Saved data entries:
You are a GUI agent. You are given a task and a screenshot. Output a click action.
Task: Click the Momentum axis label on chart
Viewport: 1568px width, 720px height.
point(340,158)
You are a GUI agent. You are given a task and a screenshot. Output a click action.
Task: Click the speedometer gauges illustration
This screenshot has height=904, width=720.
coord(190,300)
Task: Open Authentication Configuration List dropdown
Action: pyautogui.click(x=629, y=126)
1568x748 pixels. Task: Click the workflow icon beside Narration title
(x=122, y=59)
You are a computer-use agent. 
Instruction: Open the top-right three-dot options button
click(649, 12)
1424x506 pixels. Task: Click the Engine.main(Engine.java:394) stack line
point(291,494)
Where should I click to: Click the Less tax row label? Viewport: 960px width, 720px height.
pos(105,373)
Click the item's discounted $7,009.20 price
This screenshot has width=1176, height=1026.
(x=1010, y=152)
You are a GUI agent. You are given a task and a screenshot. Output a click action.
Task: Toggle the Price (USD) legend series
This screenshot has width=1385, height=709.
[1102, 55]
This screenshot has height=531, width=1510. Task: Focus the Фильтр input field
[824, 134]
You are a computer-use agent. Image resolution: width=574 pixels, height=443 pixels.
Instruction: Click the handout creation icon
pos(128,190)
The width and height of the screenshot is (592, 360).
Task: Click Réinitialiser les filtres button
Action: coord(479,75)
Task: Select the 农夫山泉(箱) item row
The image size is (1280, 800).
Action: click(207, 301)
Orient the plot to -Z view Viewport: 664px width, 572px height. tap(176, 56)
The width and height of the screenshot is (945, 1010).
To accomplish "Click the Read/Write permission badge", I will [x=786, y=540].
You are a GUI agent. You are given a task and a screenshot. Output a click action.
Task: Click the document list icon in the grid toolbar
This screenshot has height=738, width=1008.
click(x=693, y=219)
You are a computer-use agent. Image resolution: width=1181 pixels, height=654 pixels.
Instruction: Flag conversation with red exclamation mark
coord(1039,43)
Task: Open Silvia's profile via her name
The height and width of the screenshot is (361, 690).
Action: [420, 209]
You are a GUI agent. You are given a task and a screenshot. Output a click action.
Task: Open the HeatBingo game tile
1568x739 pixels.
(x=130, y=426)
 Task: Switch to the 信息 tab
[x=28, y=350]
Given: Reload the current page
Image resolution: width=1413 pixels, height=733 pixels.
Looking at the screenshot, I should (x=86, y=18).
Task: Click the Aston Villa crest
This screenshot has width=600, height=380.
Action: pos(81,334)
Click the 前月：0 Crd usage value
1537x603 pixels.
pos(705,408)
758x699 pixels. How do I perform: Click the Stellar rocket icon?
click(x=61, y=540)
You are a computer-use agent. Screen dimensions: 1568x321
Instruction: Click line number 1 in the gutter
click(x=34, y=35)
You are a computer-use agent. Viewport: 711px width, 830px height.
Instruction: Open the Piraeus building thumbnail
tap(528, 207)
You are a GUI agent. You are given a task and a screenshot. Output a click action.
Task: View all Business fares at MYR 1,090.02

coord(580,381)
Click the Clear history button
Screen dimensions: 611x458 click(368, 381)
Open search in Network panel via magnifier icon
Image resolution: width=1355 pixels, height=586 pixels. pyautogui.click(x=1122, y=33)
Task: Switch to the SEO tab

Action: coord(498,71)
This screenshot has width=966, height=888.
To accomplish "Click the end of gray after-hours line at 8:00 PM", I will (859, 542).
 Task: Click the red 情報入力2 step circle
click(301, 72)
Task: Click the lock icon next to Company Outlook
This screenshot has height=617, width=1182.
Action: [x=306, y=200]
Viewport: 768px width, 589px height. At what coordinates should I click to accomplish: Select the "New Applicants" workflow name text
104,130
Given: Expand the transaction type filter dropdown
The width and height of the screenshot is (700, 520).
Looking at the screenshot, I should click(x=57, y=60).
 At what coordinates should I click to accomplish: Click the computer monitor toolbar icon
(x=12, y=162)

What is required:
Every record must appear in the answer exactly as it does above.

Output for this exercise:
You are a GUI agent. You are given a task and a screenshot. Output a click action.
Task: Click the Momentum axis label on chart
Viewport: 1568px width, 720px height.
point(340,158)
You are a GUI agent. You are given a task and a screenshot. Output a click action.
Task: Click the speedometer gauges illustration
This screenshot has height=904, width=720.
coord(190,300)
Task: Open Authentication Configuration List dropdown
Action: pyautogui.click(x=629, y=126)
1568x748 pixels. Task: Click the workflow icon beside Narration title
(x=122, y=59)
You are a computer-use agent. 
Instruction: Open the top-right three-dot options button
click(649, 12)
1424x506 pixels. Task: Click the Engine.main(Engine.java:394) stack line
point(291,494)
Where should I click to: Click the Less tax row label? Viewport: 960px width, 720px height.
pos(105,373)
Click the item's discounted $7,009.20 price
This screenshot has width=1176, height=1026.
(x=1010, y=152)
You are a GUI agent. You are given a task and a screenshot. Output a click action.
Task: Toggle the Price (USD) legend series
This screenshot has width=1385, height=709.
[1102, 55]
This screenshot has height=531, width=1510. Task: Focus the Фильтр input field
[824, 134]
You are a computer-use agent. Image resolution: width=574 pixels, height=443 pixels.
Instruction: Click the handout creation icon
pos(128,190)
The width and height of the screenshot is (592, 360).
Task: Click Réinitialiser les filtres button
Action: coord(479,75)
Task: Select the 农夫山泉(箱) item row
The image size is (1280, 800).
Action: click(207, 301)
Orient the plot to -Z view Viewport: 664px width, 572px height. tap(176, 56)
The width and height of the screenshot is (945, 1010).
To accomplish "Click the Read/Write permission badge", I will [x=786, y=540].
You are a GUI agent. You are given a task and a screenshot. Output a click action.
Task: Click the document list icon in the grid toolbar
This screenshot has height=738, width=1008.
click(x=693, y=219)
You are a computer-use agent. Image resolution: width=1181 pixels, height=654 pixels.
Instruction: Flag conversation with red exclamation mark
coord(1039,43)
Task: Open Silvia's profile via her name
The height and width of the screenshot is (361, 690).
Action: [420, 209]
You are a GUI agent. You are given a task and a screenshot. Output a click action.
Task: Open the HeatBingo game tile
1568x739 pixels.
(x=130, y=426)
 Task: Switch to the 信息 tab
[x=28, y=350]
Given: Reload the current page
Image resolution: width=1413 pixels, height=733 pixels.
Looking at the screenshot, I should (x=86, y=18).
Task: Click the Aston Villa crest
This screenshot has width=600, height=380.
Action: pos(81,334)
Click the 前月：0 Crd usage value
1537x603 pixels.
pos(705,408)
758x699 pixels. How do I perform: Click the Stellar rocket icon?
click(x=61, y=540)
You are a computer-use agent. Screen dimensions: 1568x321
Instruction: Click line number 1 in the gutter
click(x=34, y=35)
You are a computer-use agent. Viewport: 711px width, 830px height.
Instruction: Open the Piraeus building thumbnail
tap(528, 207)
You are a GUI agent. You are given a task and a screenshot. Output a click action.
Task: View all Business fares at MYR 1,090.02

coord(580,381)
Click the Clear history button
Screen dimensions: 611x458 click(368, 381)
Open search in Network panel via magnifier icon
Image resolution: width=1355 pixels, height=586 pixels. pyautogui.click(x=1122, y=33)
Task: Switch to the SEO tab

Action: coord(498,71)
This screenshot has width=966, height=888.
To accomplish "Click the end of gray after-hours line at 8:00 PM", I will (859, 542).
 Task: Click the red 情報入力2 step circle
click(301, 72)
Task: Click the lock icon next to Company Outlook
This screenshot has height=617, width=1182.
Action: [x=306, y=200]
Viewport: 768px width, 589px height. At what coordinates should I click to accomplish: Select the "New Applicants" workflow name text
104,130
Given: Expand the transaction type filter dropdown
The width and height of the screenshot is (700, 520).
Looking at the screenshot, I should click(x=57, y=60).
 At what coordinates should I click to accomplish: Click the computer monitor toolbar icon
(x=12, y=162)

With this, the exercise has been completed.